Neuroscience Research Australia leads the eWalk trial in Sydney with additional sites in Chicago, Glasgow, and Toledo. Their novel treatment uses two electrodes that interact between the site of injury and the surface of the skin. When this neurostimulation is partnered with step and walking training, people with chronic paralysis benefit from the rewiring of neural pathways that were previously impaired.
“Neurostimulation is like a hearing aid for the spinal cord. The idea is that tailored electrical currents can amplify messages transmitted via surviving neural pathways, thereby enhancing communication between the brain and the body.” according to Professor Simon Gandevia (MD PhD DSc FAA FRACP).
Professor Simon Gandevia is one of the four Founding Scientists of the Prince of Wales Medical Research Institute, now known as NeuRA. He has served on many editorial boards and is currently the Senior Editor of the Journal of Physiology. Since 2005, he has also served as Associate Editor for the Journal of Applied Physiology.
A spinal cord injury results from the damage to any part of the spinal cord including the nerves located within the spinal canal. Any sudden force or cut to the spine can result in this type of injury. Loss of strength, sensation and function are a common result and can often be permanent.
“The impact of a spinal cord injury is life-shattering, and there is no treatment, pill or lifestyle change that can mitigate its effects. Loss of movement is just the tip of the iceberg – ongoing pain, digestive health issues, pressure sores, spasm, loss of bladder and bowel control and impaired sexual function are just some of the effects that can make everyday life so difficult.” said SpinalCure Australia CEO, Kathryn Borkovic.

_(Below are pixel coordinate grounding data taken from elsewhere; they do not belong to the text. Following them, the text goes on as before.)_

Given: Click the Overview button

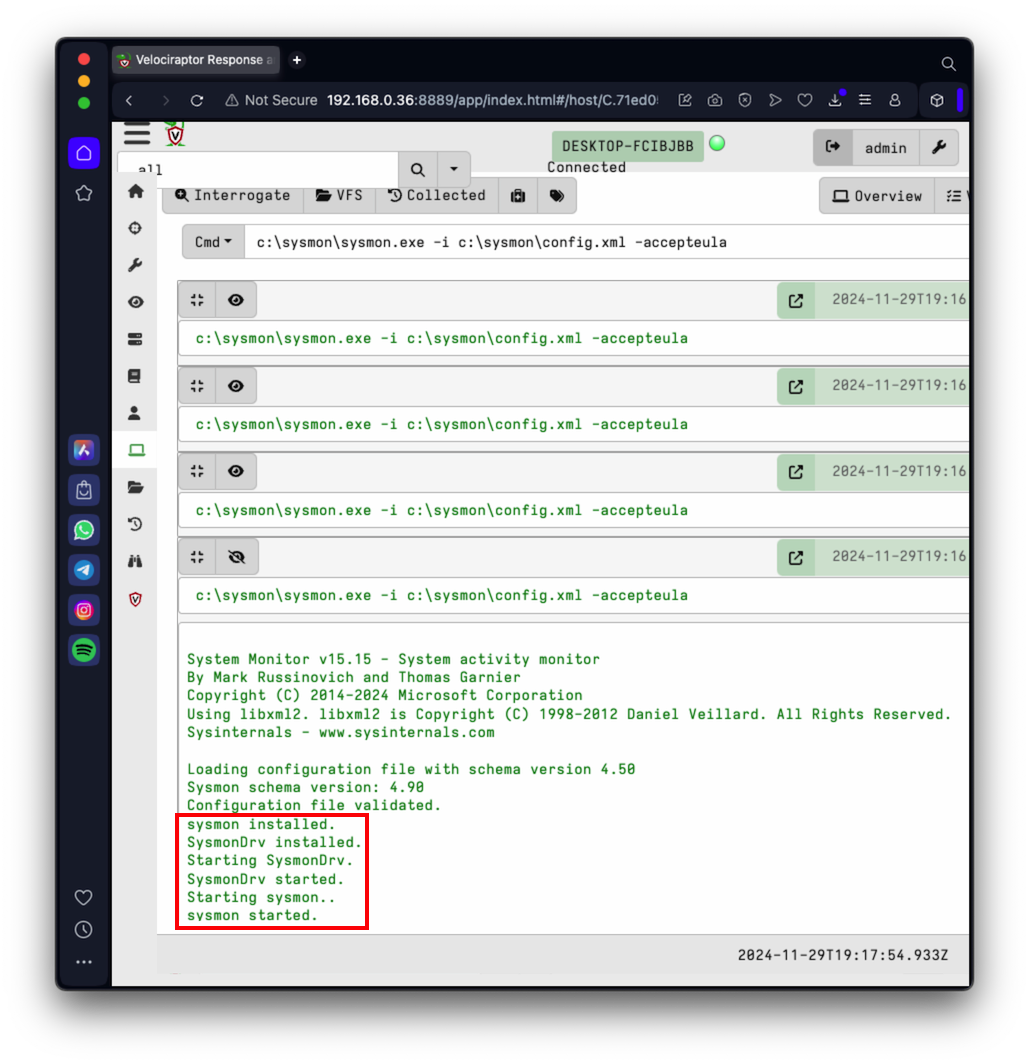Looking at the screenshot, I should [877, 196].
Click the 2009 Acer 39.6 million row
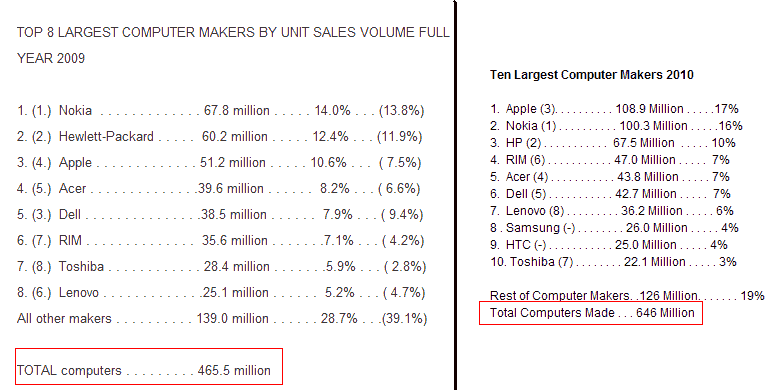The height and width of the screenshot is (390, 780). click(218, 189)
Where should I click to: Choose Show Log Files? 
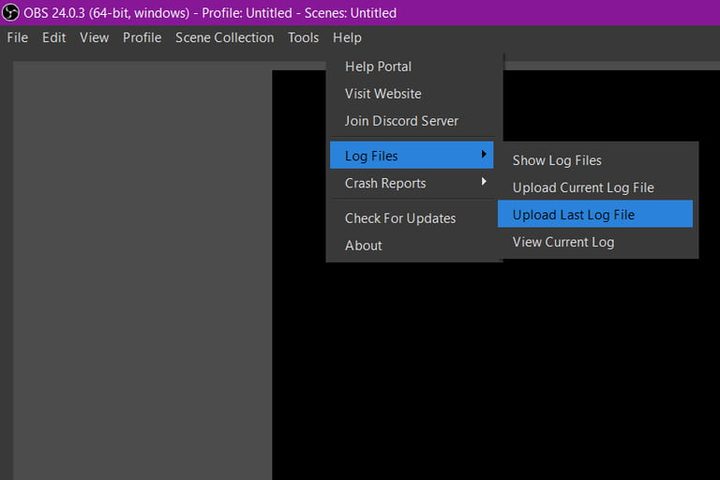point(557,160)
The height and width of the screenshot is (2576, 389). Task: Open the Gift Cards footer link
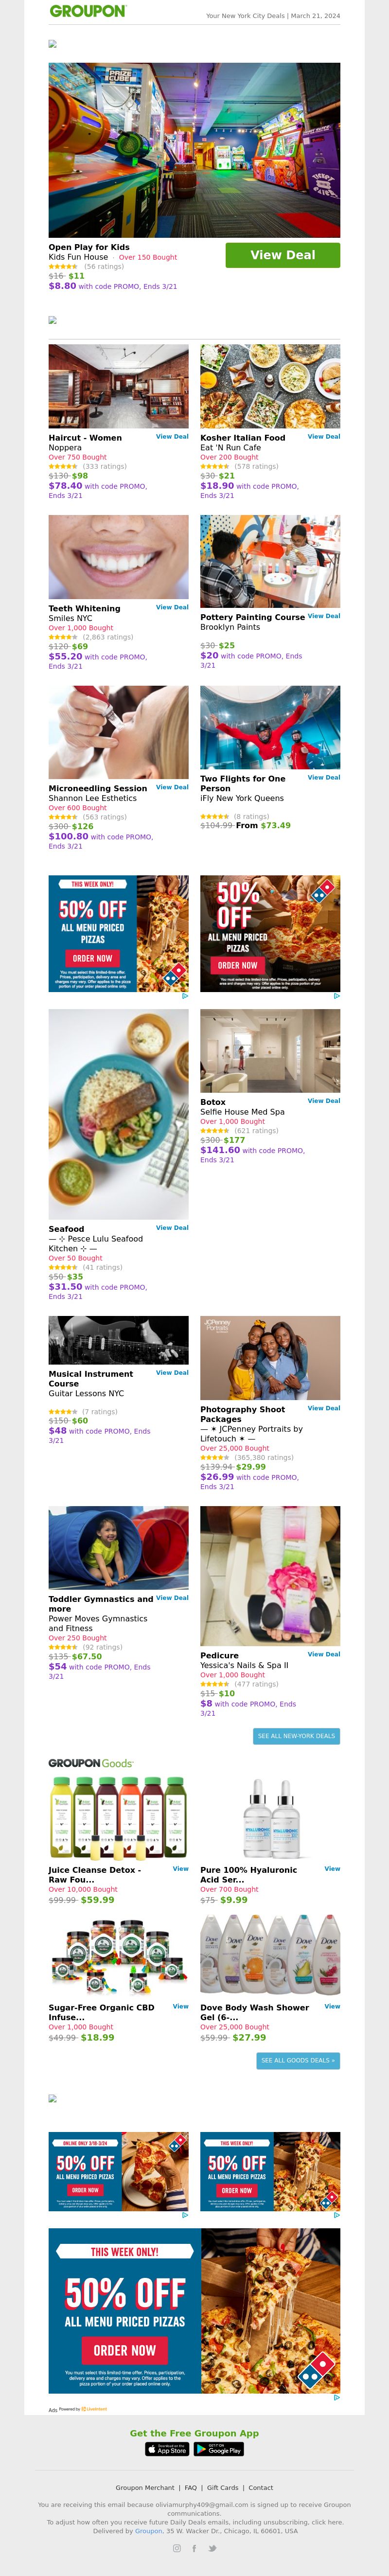coord(223,2487)
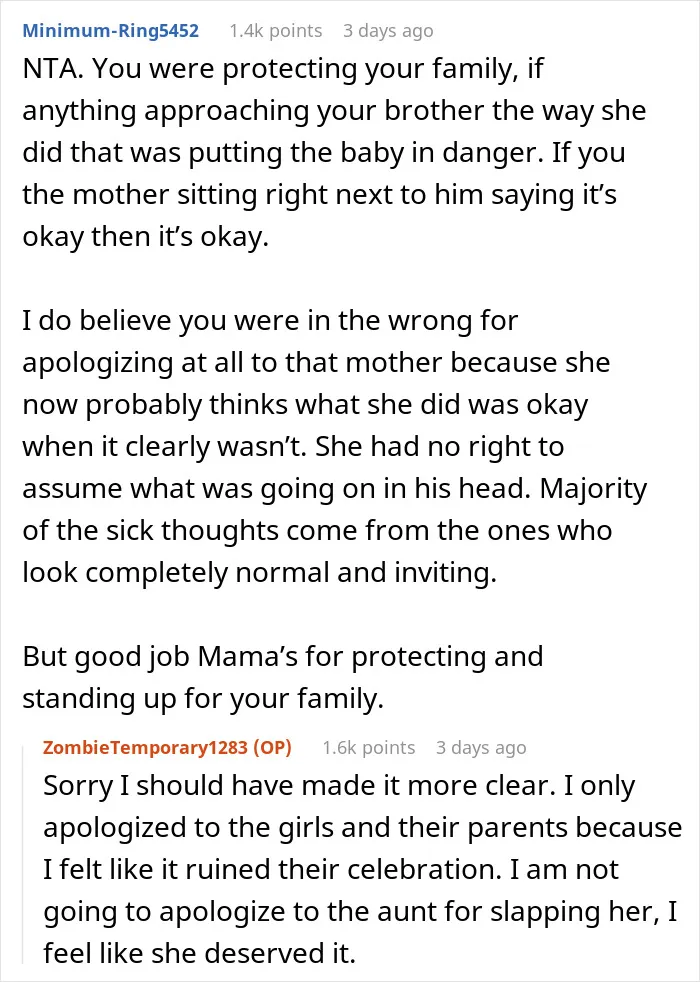
Task: Open timestamp permalink on Minimum-Ring5452's comment
Action: click(x=388, y=31)
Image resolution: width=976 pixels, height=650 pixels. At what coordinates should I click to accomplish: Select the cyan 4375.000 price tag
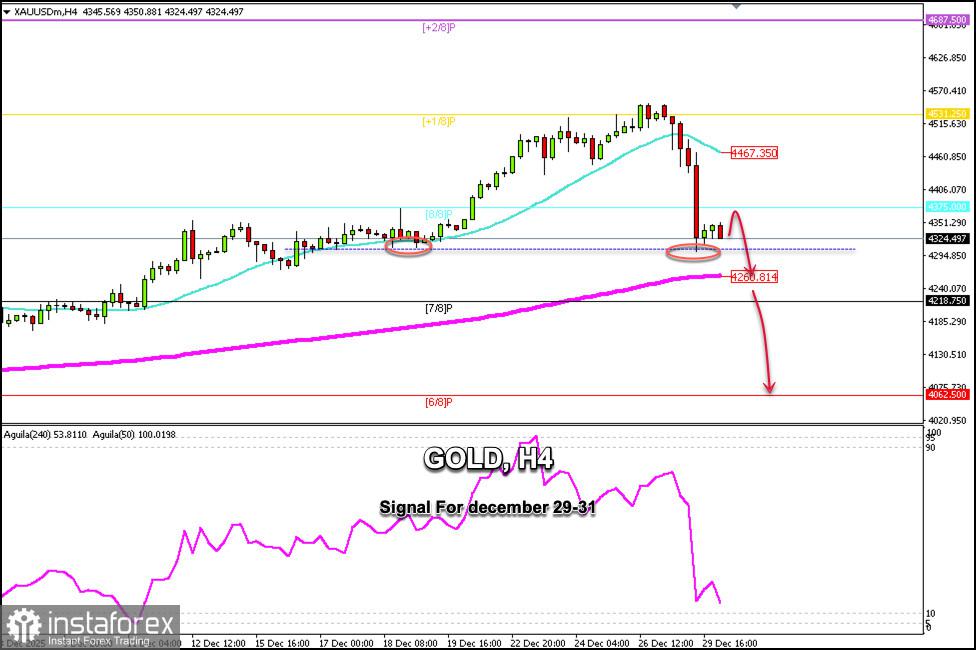[947, 207]
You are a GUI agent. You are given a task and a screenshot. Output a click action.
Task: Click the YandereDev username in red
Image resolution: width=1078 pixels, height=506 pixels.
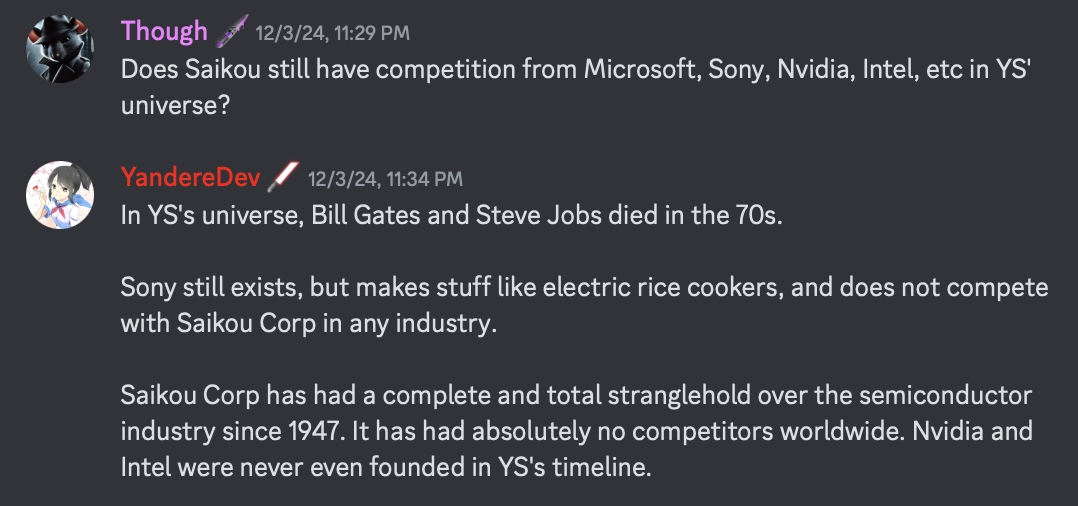click(191, 178)
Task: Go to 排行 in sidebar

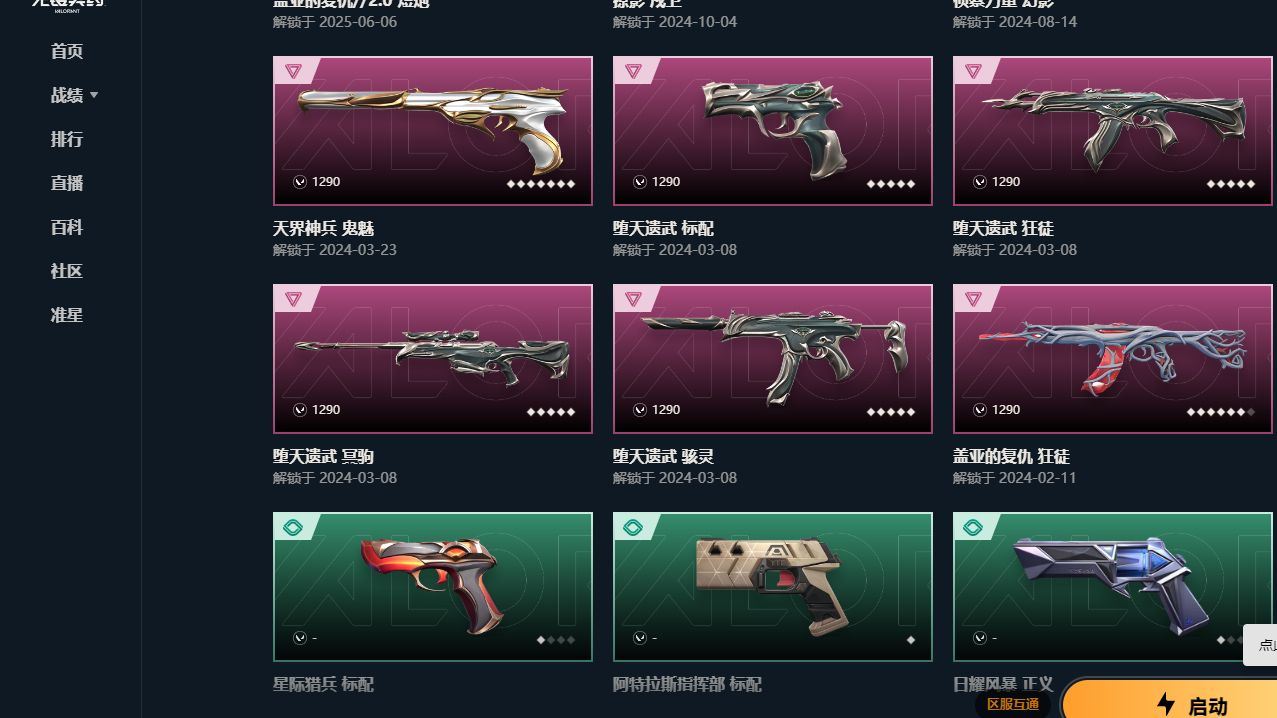Action: 67,139
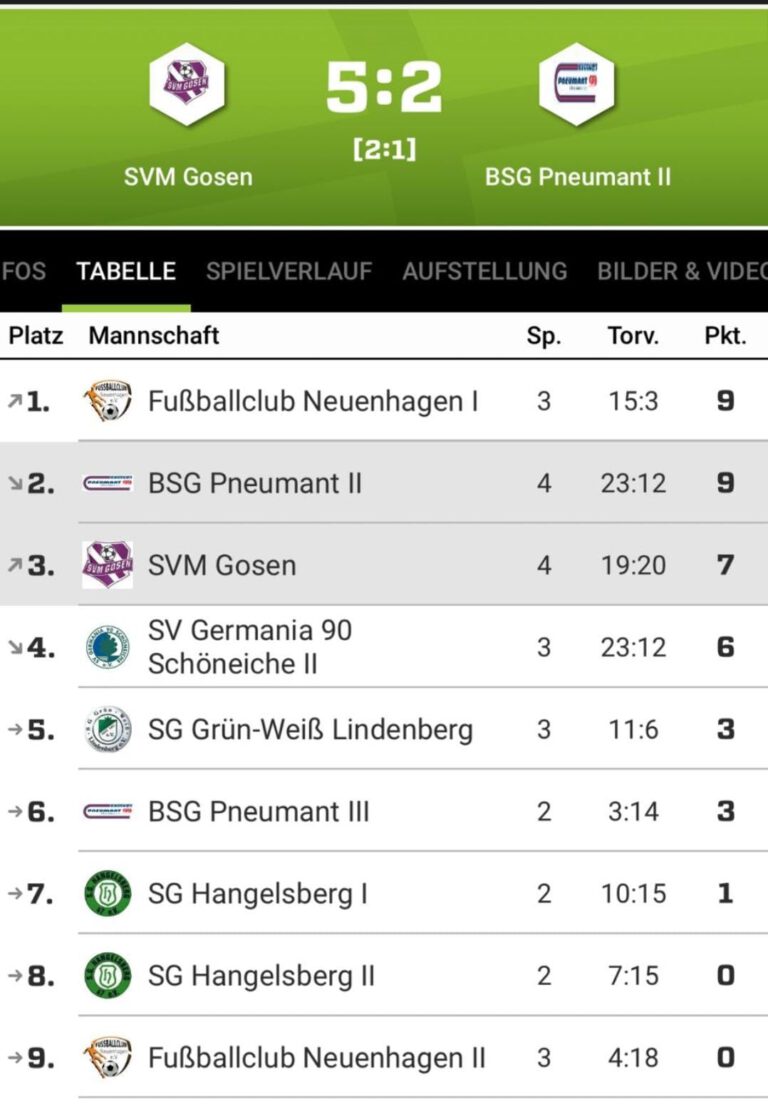768x1104 pixels.
Task: Tap SVM Gosen crest in match header
Action: 187,84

Borkovic says that “neurostimulation holds the most promise out of current research to bring tangible improvement to people with spinal cord injury” which is why the panel chose to fund this research and the eWalk trial.
The success of this trial would mean an affordable treatment which could easily be rolled out both domestically and internationally to patients who suffer from paralysis due to spinal cord injury.